From the items below, pick out and copy every line that contains the word "Instruction". Case counts, so match uppercase and lowercase letters exactly.

** Start Dataset excerpts **

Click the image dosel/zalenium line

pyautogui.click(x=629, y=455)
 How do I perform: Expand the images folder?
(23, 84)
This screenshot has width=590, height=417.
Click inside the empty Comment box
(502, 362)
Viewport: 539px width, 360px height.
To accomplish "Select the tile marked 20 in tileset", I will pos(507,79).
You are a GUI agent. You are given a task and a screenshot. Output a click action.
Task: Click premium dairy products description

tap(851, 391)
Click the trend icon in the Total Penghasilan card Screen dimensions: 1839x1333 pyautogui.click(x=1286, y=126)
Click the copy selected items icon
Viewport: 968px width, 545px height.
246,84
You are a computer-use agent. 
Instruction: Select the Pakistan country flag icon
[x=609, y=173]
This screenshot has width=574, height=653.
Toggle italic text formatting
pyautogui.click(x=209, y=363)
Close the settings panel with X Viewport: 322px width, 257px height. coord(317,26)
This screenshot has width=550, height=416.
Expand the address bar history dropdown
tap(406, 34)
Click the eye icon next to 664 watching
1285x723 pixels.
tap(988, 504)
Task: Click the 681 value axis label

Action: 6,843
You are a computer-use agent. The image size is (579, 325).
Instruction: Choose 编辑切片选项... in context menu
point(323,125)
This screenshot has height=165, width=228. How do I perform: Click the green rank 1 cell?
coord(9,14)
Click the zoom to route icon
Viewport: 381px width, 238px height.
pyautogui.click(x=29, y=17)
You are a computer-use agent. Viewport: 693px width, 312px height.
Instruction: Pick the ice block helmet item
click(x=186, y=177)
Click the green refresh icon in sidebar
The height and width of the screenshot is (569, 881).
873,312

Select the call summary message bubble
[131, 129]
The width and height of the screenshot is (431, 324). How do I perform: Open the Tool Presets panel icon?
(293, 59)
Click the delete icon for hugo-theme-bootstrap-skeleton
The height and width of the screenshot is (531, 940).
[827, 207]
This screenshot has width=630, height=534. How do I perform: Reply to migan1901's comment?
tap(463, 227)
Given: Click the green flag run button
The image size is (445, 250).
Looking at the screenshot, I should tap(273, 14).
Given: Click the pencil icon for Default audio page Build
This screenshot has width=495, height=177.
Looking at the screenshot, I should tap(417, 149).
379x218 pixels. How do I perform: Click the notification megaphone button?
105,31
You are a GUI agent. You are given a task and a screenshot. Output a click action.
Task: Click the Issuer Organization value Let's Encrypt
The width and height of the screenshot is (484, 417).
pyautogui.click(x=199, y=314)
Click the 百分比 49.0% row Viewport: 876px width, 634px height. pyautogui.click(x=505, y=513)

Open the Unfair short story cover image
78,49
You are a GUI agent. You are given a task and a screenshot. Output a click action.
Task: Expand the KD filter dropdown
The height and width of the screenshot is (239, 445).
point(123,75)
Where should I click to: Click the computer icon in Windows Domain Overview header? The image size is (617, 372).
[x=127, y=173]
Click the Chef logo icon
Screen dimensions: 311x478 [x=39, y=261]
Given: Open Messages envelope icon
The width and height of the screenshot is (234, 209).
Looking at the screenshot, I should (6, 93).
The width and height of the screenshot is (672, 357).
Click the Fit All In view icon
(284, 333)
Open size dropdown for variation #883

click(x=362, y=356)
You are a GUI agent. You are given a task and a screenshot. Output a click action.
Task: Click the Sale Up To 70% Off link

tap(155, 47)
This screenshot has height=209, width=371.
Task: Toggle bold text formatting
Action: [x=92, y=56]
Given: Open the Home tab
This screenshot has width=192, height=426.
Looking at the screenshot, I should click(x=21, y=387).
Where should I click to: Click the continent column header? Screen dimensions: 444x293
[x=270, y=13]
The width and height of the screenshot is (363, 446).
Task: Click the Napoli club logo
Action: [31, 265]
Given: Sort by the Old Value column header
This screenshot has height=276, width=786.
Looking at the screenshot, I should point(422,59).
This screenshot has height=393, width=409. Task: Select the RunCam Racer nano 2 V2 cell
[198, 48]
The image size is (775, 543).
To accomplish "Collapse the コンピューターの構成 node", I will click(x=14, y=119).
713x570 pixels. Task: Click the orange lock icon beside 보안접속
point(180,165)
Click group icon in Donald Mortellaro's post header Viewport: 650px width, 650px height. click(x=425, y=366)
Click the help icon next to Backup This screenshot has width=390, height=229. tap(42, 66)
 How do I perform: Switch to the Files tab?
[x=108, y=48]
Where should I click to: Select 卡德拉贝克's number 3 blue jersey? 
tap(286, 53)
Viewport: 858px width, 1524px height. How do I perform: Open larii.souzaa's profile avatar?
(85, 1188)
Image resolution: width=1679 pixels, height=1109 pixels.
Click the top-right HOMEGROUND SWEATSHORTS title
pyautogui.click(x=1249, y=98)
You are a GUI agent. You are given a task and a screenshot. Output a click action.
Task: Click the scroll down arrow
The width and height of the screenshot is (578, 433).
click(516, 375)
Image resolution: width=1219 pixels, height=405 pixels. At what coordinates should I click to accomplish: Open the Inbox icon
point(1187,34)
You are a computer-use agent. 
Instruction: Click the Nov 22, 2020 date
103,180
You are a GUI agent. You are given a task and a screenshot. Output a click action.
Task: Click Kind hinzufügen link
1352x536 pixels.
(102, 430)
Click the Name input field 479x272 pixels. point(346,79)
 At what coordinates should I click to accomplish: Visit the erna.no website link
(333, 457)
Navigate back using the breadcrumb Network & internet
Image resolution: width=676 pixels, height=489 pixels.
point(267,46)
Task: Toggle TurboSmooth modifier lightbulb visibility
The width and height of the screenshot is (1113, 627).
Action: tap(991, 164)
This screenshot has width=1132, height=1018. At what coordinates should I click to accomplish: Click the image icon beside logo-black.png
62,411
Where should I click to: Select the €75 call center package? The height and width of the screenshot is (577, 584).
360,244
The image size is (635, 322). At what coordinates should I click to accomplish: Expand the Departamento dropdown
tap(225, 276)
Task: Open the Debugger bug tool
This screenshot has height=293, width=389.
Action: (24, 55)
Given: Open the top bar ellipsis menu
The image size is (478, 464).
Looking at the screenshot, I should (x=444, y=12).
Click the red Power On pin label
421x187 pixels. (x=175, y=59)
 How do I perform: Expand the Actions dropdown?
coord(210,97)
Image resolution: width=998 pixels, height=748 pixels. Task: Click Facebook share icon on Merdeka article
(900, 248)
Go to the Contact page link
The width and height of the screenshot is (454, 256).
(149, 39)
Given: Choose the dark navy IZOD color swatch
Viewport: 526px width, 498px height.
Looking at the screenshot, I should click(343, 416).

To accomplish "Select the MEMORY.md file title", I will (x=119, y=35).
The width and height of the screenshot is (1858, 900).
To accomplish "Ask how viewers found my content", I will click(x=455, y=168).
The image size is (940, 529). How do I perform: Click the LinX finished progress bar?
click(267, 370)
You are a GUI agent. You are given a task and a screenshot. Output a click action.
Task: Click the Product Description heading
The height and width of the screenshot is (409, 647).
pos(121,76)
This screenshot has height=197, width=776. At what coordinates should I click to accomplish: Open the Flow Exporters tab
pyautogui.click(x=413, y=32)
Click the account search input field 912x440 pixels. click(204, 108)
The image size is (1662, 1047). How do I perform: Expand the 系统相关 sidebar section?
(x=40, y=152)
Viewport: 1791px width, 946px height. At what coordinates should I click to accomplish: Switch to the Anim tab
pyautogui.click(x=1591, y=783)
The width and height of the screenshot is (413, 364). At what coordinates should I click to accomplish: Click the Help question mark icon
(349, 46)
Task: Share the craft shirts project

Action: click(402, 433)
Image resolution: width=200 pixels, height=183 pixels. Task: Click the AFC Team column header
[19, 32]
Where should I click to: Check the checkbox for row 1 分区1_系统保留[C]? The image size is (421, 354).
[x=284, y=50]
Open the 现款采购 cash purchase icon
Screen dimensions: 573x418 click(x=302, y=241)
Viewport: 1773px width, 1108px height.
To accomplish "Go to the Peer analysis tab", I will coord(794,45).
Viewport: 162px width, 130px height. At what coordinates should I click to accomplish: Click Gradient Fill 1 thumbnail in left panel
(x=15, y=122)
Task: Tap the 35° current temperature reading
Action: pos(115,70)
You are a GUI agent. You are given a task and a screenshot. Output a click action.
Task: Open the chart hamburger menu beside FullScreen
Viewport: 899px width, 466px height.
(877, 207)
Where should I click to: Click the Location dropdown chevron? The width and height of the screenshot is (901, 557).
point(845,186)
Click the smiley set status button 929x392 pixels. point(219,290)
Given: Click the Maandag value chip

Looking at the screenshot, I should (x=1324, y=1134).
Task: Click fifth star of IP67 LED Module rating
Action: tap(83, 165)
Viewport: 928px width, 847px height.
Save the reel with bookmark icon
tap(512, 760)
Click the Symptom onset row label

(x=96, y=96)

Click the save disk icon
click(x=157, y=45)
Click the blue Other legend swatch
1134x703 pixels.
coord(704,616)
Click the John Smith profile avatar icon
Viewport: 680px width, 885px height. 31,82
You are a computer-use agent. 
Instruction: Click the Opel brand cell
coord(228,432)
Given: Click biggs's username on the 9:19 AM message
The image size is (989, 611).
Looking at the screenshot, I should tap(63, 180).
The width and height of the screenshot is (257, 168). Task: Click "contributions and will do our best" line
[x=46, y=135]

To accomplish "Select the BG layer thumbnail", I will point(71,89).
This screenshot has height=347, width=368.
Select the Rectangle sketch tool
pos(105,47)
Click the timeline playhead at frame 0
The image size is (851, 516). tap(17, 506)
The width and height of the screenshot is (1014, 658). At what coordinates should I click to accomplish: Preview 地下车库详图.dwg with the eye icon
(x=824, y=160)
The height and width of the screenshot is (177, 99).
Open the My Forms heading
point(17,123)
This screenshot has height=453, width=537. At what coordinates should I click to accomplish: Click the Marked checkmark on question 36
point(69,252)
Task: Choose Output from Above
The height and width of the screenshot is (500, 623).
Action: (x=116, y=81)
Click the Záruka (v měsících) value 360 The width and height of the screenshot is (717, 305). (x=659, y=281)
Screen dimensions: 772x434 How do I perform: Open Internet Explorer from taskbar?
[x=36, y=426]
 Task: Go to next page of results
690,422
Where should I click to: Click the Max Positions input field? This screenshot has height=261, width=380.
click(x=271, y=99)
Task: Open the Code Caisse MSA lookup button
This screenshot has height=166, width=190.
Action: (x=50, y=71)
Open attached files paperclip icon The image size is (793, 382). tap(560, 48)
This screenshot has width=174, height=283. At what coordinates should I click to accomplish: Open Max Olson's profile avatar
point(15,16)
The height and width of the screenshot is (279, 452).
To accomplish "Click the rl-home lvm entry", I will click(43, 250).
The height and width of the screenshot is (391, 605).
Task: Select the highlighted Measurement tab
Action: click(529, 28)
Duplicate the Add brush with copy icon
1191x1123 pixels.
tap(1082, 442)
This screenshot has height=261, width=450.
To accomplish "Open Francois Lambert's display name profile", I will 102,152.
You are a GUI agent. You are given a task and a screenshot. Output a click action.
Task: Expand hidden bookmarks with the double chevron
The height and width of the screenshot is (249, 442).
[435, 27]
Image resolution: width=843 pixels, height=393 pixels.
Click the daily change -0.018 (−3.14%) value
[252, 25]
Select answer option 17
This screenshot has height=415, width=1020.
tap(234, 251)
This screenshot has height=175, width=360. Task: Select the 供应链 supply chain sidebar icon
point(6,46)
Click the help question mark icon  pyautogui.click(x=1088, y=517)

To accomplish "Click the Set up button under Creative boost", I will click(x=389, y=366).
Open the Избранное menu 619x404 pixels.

** End Dataset excerpts **

Answer to this problem:
Instruction: Select the Pakistan country flag icon
Instruction: Choose 编辑切片选项... in context menu
Instruction: Pick the ice block helmet item
Instruction: Click the Nov 22, 2020 date
Instruction: Click the Opel brand cell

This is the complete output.